En el corazón moran dos perros

Radhanath Swami

Basándose en una analogía de los indios Nativo Americanos, Radhanath Swami explica la importancia de nutrir nuestra naturaleza divina, y advierte el peligro de seguir alimentando nuestra naturaleza demoníaca.

Una vez escuché una analogía de los Indios Nativo Americanos sobre el carácter. Dice que dentro de cada corazón moran dos perros, un perro bueno y un perro malo. El perro malo representa nuestras tendencias inmorales: envidia, ira, lujuria, avaricia, arrogancia e ilusión. El perro bueno es nuestra naturaleza divina, representada por el perdón, la compasión, el auto control, la generosidad, la humildad y la sabiduría.

Estos dos perros se pelean entre ellos. ¿Qué perro ganará? El que nosotros decidamos alimentar. La virtud reside en mantener alejado el perro malo y en alimentar al perro bueno a través de las decisiones que tomemos y a través de cómo usemos nuestro tiempo.

Hemos estado en este mundo material por mucho tiempo y nuestro condicionamiento ha echado raíces.
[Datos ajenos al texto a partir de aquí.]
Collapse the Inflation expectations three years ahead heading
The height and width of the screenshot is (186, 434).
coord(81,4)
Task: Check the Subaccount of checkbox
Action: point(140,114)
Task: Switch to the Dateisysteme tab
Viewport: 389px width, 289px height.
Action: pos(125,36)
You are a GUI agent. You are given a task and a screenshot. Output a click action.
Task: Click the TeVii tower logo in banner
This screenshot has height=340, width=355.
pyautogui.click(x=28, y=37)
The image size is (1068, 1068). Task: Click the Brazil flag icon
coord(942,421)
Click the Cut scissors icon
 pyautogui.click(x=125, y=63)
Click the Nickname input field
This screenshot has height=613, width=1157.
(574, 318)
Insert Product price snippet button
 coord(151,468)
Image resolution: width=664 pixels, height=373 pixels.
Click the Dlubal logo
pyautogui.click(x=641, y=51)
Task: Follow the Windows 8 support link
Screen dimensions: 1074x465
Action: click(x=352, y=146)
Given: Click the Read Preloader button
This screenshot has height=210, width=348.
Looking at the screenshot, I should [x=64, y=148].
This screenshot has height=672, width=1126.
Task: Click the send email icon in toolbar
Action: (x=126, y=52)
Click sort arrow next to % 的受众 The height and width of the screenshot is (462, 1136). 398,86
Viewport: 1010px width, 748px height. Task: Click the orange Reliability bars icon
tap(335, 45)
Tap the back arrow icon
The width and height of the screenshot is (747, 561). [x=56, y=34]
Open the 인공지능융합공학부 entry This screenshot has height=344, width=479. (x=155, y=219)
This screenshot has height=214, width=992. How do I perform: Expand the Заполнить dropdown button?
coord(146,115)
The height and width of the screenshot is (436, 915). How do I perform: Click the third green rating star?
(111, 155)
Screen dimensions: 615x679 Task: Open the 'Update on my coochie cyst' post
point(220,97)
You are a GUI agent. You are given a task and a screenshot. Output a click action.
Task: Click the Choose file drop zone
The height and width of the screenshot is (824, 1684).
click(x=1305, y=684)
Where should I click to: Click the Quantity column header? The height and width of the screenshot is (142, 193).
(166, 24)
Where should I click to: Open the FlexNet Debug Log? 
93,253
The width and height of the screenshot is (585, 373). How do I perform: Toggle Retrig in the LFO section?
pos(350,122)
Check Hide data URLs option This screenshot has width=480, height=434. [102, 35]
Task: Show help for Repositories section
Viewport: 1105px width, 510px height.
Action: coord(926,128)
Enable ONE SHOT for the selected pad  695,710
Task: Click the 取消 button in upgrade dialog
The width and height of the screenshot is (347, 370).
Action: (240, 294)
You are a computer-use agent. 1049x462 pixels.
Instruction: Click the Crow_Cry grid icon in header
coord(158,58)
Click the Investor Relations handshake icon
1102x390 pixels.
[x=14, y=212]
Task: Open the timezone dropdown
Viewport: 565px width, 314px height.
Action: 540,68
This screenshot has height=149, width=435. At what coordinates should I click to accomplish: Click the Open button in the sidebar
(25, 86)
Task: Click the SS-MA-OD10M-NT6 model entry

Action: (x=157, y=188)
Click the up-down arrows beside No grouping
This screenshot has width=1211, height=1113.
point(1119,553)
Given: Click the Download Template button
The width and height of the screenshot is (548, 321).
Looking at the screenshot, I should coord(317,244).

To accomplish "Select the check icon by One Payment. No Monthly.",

Después de numerosos nacimientos y muertes, nuestros hábitos y rasgos de carácter se han arraigado.

Creemos con firmeza que somos nuestros cuerpos y mentes y que estamos solos en la lucha por encontrar la satisfacción en este mundo. En nuestra ilusión caemos presa del perro malo. Este perro ha sido alimentado por nuestras propias decisiones y se ha convertido en un poderoso predador cuyos aullidos resuenan en nuestra mente y acaban por dictar nuestra vida. Mientras tanto, el buen perro, débil y mal nutrido, lloriquea a menudo pidiendo atención. Yoga significa descuidar al perro malo, a pesar de lo difícil que pueda resultar, y enfocarnos en alimentar el perro bueno o nuestra naturaleza divina.

El Bhagavad-gita explica que todos tenemos dos naturalezas; una divina y una demoníaca. Nuestras cualidades divinas nos conducen a la liberación mientras que las demoníacas nos abocan al cautiverio. Debido al descuido, mucha gente ha permitido que la naturaleza egoísta dicte sus vidas. Podemos afirmar qué perro la gente ha estado favoreciendo según sus palabras y acciones.

Hemos condicionado nuestras mentes con cada elección que hemos tomado en esta y anteriores vidas. El karma resultante no sólo conlleva reacciones físicas y psíquicas sino que además, lo que es aún más importante, modela nuestras inclinaciones, deseos y percepciones del mundo. Por otra parte, esto afecta a las decisiones que tomamos hoy y que tomaremos el día de mañana. Si no somos cuidadosos podemos encontrarnos en un círculo vicioso en el que nuestra naturaleza más baja dicta nuestro destino.

Drogadictos, alcohólicos y fumadores se obsesionaron con sus hábitos al haber elegido alimentar esta inclinación una y otra vez. Si hemos alimentado un hábito, el dejarlo puede ser realmente difícil. Renunciar a algo puede ser fácil si no lo hemos nutrido. Por el contrario, las personas que han mantenido esas costumbres luchan de forma dolorosa por intentar dejarlas.

Es muy difícil detener de golpe la mente e interrumpir nuestras tendencias más bajas. El condicionamiento es muy poderoso. Bhakti es el proceso de canalizar nuestra tendencia al disfrute hacia Dios. El Bhagavad-gita nos enseña que uno puede superar las tendencias más bajas cuando experimenta un gusto superior, el gusto de despertar gradualmente la fuente de todo placer, el amor de Dios.